== Data for this exercise
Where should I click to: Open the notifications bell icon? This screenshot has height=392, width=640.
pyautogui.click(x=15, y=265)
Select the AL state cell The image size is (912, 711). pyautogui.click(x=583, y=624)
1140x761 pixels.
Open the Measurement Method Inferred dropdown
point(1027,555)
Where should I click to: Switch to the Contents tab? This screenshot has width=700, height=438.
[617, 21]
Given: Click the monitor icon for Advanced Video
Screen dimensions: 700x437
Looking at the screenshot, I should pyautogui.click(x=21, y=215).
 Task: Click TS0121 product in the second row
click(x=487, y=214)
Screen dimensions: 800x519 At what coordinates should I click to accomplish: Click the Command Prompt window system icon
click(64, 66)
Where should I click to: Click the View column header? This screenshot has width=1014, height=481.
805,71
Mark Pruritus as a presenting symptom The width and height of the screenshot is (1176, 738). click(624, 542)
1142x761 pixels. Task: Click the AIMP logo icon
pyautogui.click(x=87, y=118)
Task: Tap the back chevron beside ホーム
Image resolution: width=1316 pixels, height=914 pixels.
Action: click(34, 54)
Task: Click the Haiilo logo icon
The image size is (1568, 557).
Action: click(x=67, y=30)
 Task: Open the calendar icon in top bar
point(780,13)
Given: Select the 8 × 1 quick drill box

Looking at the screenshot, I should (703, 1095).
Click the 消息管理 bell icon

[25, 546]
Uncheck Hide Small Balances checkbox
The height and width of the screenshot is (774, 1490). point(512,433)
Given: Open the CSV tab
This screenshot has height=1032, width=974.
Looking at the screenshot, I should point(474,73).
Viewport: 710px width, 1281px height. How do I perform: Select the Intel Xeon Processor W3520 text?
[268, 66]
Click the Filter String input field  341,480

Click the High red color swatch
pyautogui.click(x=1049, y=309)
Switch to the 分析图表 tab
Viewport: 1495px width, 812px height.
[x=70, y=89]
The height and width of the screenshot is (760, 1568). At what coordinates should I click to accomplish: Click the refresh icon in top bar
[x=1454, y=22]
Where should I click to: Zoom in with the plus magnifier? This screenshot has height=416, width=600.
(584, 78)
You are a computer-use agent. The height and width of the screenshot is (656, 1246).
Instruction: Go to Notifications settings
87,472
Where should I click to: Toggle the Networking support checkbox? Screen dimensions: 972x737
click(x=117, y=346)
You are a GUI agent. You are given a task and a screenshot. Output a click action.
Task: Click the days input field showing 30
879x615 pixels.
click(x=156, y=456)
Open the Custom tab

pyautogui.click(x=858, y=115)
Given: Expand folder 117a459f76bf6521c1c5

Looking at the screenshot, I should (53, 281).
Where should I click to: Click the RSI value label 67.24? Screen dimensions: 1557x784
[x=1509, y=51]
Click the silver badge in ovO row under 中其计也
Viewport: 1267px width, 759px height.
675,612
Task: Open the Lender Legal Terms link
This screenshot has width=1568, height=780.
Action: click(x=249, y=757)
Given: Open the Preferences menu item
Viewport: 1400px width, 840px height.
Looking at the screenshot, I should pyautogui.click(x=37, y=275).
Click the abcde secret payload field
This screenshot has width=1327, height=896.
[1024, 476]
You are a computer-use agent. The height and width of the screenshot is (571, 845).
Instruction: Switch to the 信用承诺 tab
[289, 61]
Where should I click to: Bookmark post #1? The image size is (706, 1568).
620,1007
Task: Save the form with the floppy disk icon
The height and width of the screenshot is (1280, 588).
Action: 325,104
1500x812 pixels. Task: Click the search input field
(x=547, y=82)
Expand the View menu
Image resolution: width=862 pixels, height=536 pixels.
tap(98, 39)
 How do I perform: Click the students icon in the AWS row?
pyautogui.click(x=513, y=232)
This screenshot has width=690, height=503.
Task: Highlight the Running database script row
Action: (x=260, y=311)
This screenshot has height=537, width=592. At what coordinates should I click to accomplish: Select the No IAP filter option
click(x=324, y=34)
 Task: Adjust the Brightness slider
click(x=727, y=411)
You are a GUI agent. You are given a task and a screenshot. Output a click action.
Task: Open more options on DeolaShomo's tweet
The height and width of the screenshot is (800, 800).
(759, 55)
====
Please revise the lines starting at "Where should I click to: Click the View" and ending at "The height and width of the screenshot is (774, 1490).", changing "Task" to "Goal" and leaving everything else as it is. Return only those lines.

Result =>
Where should I click to: Click the View column header? This screenshot has width=1014, height=481.
805,71
Mark Pruritus as a presenting symptom The width and height of the screenshot is (1176, 738). click(624, 542)
1142x761 pixels. Goal: Click the AIMP logo icon
pyautogui.click(x=87, y=118)
Goal: Tap the back chevron beside ホーム
Image resolution: width=1316 pixels, height=914 pixels.
Action: click(34, 54)
Goal: Click the Haiilo logo icon
The image size is (1568, 557).
Action: click(x=67, y=30)
 Goal: Open the calendar icon in top bar
point(780,13)
Given: Select the 8 × 1 quick drill box

Looking at the screenshot, I should (703, 1095).
Click the 消息管理 bell icon

[25, 546]
Uncheck Hide Small Balances checkbox
The height and width of the screenshot is (774, 1490). point(512,433)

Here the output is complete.